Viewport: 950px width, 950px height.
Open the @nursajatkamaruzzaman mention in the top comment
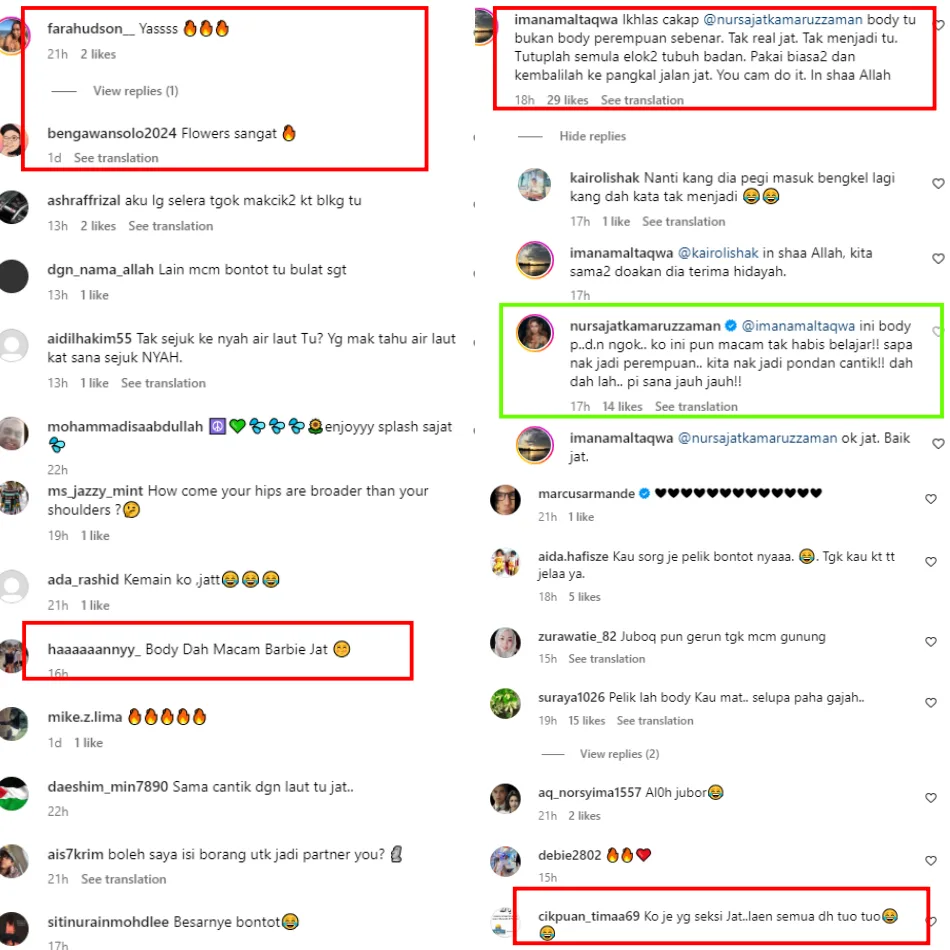coord(782,19)
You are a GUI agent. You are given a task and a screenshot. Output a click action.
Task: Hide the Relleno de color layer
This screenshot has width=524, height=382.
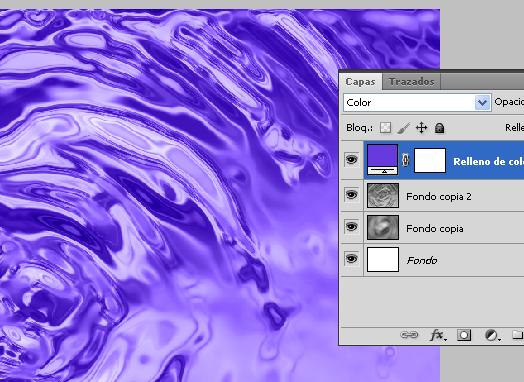point(351,160)
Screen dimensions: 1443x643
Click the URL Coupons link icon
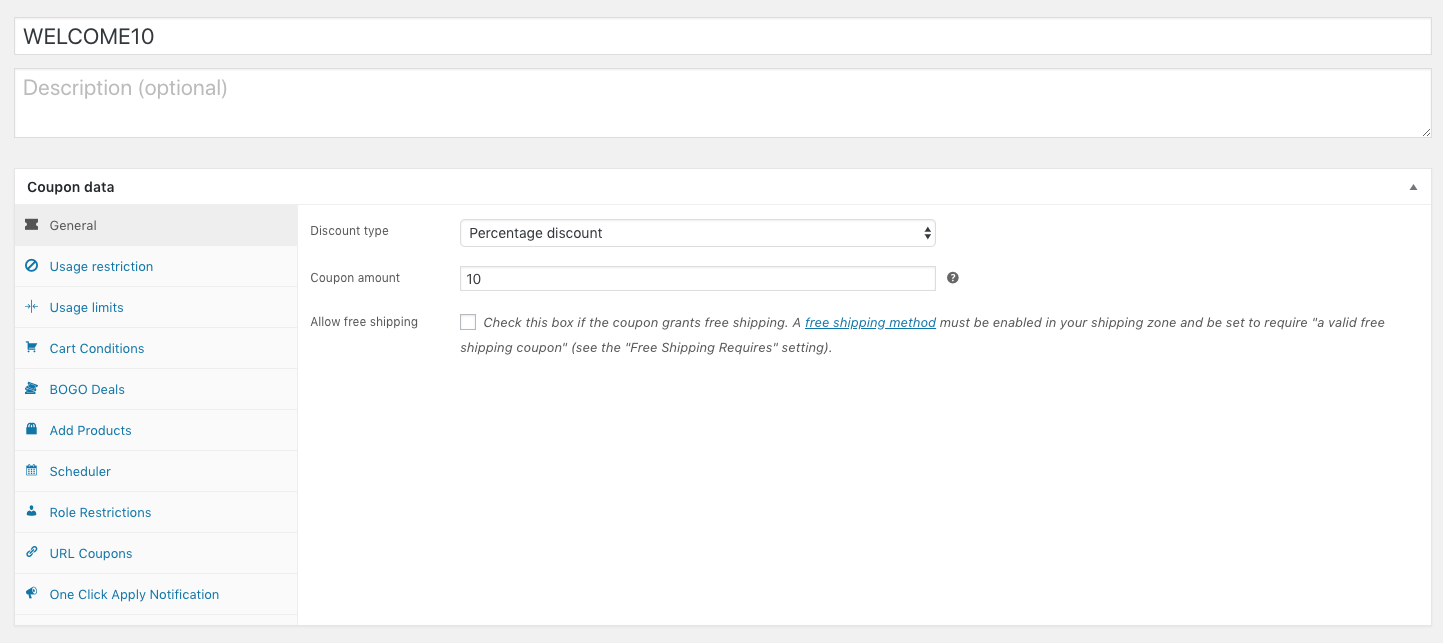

- - - - - - -

## 练习:
把上面的全部材料逐行原样照抄，图片不要抄进去。

## 参考解答:
Viewport: 950px width, 950px height.
Open the @nursajatkamaruzzaman mention in the top comment
coord(782,19)
You are a GUI agent. You are given a task and a screenshot. Output a click action.
Task: Hide the Relleno de color layer
This screenshot has width=524, height=382.
point(351,160)
Screen dimensions: 1443x643
Click the URL Coupons link icon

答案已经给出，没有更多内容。